**MATERIAL SHOWN**
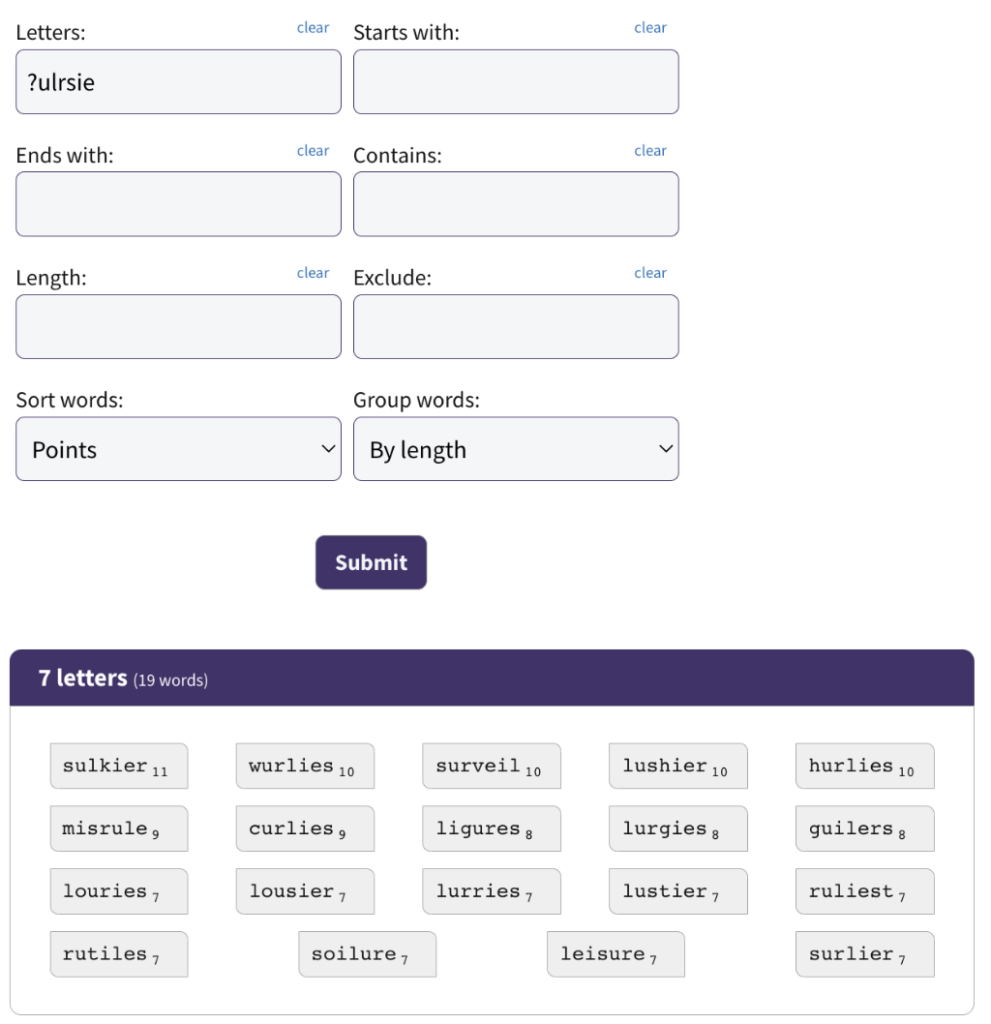Image resolution: width=991 pixels, height=1024 pixels.
Task: Focus the Letters input containing ?ulrsie
Action: tap(178, 82)
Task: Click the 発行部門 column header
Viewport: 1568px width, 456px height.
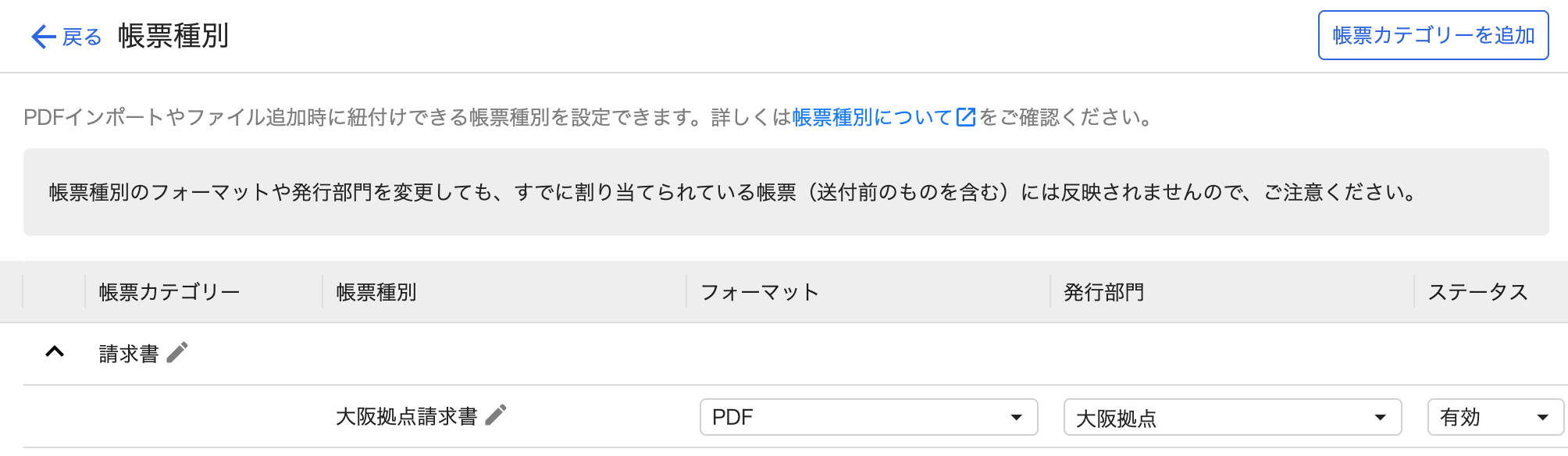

**REQUEST**
Rewrite every line of the records above as a JSON list of strings, one string per line, omitting blank lines and the pictures.

**COMPLETE RESPONSE**
[
  "Image resolution: width=991 pixels, height=1024 pixels.",
  "Task: Focus the Letters input containing ?ulrsie",
  "Action: tap(178, 82)",
  "Task: Click the 発行部門 column header",
  "Viewport: 1568px width, 456px height."
]